Rockset’s primary use-cases are: 1/ developers building low-latency operational applications, esp. combining real-time data sets with other structured data sets (eg: you are building a microservice to relieve pressure from your OLTP system) 2/ data scientists wanting to quickly test hypotheses on different structured and semi-structured datasets without having to stand-up any servers or do any ETL or data prep. (you can suspend collections/documents in Rockset when you don’t use them -- our pricing page currently only lists Active Documents’ pricing)

Rockset is mutable which allows it to keep itself in sync with any data source, unlike columnar data warehouses, which are not optimized for data manipulation.

Rockset’s strong dynamic typing allows it to treat JSON as a data representation format rather than a special data type or a storage format. So, once you load JSON data into Rockset, you can access all fields at all levels without any special JSON operators or functions.

Comparing Snowflake with Rockset is perhaps akin to comparing Teradata with Elasticsearch.

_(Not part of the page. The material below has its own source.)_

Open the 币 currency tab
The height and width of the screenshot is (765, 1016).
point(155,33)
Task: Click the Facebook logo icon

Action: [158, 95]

Both useful systems but built for very different use cases.

The biggest thing Rockset has in common with Snowflake is in sharing the philosophy that data management systems have to be built ground up for the cloud to take full advantage of cloud economics. Our blog (https://rockset.com/blog/) has a few posts on these already and we will write more.


The SQL with dot notation is nice, and something other databases have failed at doing with JSON. As for updates, it looks like _id is set automatically, and there's no UPDATE endpoint listed in the docs, so how is data mutated (by key)?

And my comment was more about the price, because at low volume of 10M records, any database system can already do fast queries. From the whitepaper, it looks like the indexing is intensive and that's where most of the cost is coming from, and explains the active/passive storage and tiered rocksdb-cloud setup.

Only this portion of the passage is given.